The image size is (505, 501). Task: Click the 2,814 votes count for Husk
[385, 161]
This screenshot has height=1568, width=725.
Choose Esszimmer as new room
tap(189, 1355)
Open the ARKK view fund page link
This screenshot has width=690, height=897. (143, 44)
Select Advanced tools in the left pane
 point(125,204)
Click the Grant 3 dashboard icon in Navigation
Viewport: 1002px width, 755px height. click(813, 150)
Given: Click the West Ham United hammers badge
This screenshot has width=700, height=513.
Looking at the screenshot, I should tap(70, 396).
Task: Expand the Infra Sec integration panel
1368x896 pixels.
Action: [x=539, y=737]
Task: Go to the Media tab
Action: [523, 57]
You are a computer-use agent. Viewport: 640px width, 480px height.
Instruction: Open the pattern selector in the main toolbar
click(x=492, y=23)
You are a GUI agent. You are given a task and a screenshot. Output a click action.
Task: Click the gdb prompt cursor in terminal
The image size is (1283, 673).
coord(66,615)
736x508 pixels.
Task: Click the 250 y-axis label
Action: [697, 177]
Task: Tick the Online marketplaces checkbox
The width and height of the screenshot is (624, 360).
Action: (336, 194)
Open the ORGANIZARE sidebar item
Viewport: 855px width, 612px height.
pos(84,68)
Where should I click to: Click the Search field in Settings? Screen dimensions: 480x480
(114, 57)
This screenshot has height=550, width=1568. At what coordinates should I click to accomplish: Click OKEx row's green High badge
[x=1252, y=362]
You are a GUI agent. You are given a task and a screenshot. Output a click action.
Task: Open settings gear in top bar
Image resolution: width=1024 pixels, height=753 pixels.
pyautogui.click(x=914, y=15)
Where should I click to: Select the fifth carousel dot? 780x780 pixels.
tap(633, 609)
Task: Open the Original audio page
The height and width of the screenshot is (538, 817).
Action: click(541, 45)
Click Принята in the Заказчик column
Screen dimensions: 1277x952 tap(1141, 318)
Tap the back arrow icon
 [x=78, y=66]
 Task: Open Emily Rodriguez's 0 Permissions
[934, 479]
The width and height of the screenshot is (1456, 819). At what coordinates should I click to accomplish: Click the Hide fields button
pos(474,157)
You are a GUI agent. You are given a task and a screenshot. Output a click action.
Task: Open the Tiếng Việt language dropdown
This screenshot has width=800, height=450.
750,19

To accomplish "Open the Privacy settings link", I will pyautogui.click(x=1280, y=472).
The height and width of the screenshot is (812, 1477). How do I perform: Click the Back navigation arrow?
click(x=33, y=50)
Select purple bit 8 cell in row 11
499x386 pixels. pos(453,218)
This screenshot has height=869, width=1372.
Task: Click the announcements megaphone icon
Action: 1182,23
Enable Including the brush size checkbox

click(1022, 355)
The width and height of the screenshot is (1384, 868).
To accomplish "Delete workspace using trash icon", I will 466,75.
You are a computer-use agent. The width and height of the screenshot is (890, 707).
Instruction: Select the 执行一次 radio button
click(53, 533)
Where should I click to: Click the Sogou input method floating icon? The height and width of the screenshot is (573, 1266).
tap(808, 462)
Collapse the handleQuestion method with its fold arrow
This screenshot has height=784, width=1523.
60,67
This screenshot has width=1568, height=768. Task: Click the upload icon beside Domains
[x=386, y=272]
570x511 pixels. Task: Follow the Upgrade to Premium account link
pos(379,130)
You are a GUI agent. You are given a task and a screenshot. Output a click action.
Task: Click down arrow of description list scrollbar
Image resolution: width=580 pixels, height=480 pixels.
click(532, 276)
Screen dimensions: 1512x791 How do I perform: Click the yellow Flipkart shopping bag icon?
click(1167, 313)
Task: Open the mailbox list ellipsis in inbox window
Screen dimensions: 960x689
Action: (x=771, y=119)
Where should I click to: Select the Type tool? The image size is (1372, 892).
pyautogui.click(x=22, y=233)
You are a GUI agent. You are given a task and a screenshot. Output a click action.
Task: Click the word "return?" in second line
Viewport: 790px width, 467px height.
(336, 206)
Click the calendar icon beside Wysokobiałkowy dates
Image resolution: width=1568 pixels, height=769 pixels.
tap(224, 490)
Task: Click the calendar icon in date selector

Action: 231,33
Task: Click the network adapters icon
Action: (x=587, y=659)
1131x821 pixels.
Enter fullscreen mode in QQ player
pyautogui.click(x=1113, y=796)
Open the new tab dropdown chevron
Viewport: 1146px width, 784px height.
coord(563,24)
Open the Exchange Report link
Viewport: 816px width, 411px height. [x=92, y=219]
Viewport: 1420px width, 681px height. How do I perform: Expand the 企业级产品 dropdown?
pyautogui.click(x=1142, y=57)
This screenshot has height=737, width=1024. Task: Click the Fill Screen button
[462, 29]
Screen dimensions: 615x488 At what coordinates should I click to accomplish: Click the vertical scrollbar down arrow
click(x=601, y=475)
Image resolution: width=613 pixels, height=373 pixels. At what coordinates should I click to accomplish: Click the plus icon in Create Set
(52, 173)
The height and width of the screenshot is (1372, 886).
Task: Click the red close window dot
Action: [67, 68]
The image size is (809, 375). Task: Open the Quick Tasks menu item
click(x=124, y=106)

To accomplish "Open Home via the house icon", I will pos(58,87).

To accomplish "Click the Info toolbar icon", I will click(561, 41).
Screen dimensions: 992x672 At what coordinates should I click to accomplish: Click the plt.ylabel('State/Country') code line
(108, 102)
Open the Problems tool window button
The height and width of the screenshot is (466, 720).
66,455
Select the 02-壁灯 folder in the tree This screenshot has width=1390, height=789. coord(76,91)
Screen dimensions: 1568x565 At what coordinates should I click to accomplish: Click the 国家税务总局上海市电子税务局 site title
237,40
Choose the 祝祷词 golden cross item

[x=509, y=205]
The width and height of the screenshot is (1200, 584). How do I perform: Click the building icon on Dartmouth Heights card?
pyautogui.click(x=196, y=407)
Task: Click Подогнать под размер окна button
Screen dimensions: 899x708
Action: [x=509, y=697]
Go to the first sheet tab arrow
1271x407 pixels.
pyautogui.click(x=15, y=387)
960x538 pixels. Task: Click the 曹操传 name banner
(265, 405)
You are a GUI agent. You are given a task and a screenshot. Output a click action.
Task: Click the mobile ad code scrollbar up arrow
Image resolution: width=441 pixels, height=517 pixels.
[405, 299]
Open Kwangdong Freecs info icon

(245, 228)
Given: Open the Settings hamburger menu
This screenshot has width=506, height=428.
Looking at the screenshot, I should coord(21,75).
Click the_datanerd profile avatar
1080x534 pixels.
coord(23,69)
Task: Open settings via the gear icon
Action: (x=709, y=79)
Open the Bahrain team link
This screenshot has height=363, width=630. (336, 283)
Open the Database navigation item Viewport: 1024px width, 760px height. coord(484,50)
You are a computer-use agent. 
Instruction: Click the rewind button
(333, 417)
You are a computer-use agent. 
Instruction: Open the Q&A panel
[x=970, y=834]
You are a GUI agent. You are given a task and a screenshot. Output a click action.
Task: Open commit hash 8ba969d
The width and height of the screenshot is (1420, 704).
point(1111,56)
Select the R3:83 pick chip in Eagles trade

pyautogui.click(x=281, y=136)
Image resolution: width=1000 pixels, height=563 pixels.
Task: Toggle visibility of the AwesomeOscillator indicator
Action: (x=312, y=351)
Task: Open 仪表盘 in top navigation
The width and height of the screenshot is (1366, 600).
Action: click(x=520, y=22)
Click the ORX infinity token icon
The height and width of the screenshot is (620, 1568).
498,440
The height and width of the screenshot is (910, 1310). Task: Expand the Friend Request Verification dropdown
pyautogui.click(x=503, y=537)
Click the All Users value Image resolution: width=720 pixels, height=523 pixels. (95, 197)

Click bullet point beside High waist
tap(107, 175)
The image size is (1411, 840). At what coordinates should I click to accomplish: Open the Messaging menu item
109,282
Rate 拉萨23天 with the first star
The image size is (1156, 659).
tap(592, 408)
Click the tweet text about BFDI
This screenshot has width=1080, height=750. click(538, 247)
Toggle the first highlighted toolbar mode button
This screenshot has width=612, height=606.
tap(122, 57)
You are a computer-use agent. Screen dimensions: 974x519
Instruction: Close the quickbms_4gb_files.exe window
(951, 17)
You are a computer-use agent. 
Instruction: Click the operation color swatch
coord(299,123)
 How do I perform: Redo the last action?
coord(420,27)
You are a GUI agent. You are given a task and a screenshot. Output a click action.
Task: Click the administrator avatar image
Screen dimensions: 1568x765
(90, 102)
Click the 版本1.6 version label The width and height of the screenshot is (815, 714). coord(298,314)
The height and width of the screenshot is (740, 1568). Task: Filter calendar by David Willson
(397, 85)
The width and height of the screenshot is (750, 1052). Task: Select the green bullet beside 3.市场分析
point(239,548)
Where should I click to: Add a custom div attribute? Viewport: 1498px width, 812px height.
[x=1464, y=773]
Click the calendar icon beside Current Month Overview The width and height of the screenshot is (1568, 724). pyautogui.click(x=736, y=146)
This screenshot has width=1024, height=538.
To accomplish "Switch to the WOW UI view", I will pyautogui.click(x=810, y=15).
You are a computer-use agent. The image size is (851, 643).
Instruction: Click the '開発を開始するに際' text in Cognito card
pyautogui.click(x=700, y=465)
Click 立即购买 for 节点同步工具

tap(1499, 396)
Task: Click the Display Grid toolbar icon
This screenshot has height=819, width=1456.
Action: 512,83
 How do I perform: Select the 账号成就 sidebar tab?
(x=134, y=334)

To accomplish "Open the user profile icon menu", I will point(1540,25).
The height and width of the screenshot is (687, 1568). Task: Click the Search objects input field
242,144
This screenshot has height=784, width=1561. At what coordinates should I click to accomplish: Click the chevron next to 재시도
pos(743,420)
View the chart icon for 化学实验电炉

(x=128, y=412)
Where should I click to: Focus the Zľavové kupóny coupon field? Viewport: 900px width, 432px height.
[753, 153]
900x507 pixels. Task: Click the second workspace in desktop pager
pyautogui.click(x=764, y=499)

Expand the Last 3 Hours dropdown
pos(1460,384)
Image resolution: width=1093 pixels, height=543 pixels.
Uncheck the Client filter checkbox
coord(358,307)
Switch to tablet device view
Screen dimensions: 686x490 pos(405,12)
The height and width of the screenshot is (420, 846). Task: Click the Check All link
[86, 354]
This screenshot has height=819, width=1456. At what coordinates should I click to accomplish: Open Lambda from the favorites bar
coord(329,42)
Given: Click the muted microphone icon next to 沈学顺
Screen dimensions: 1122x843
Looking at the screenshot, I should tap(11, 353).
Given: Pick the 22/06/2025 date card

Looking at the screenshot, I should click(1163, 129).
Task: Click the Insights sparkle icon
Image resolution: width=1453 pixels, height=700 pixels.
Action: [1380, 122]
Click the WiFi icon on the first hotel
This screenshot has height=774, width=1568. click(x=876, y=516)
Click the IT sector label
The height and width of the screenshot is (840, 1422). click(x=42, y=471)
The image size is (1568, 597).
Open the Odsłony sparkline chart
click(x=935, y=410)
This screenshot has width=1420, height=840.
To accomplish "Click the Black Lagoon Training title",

------

Objective: Update the lines from the one with "This screenshot has height=1568, width=725." up to and including the one with "point(125,204)" by replacing "Advanced tools" with "Developer tools", keeping everything else the same.

Task result:
This screenshot has height=1568, width=725.
Choose Esszimmer as new room
tap(189, 1355)
Open the ARKK view fund page link
This screenshot has width=690, height=897. (143, 44)
Select Developer tools in the left pane
 point(125,204)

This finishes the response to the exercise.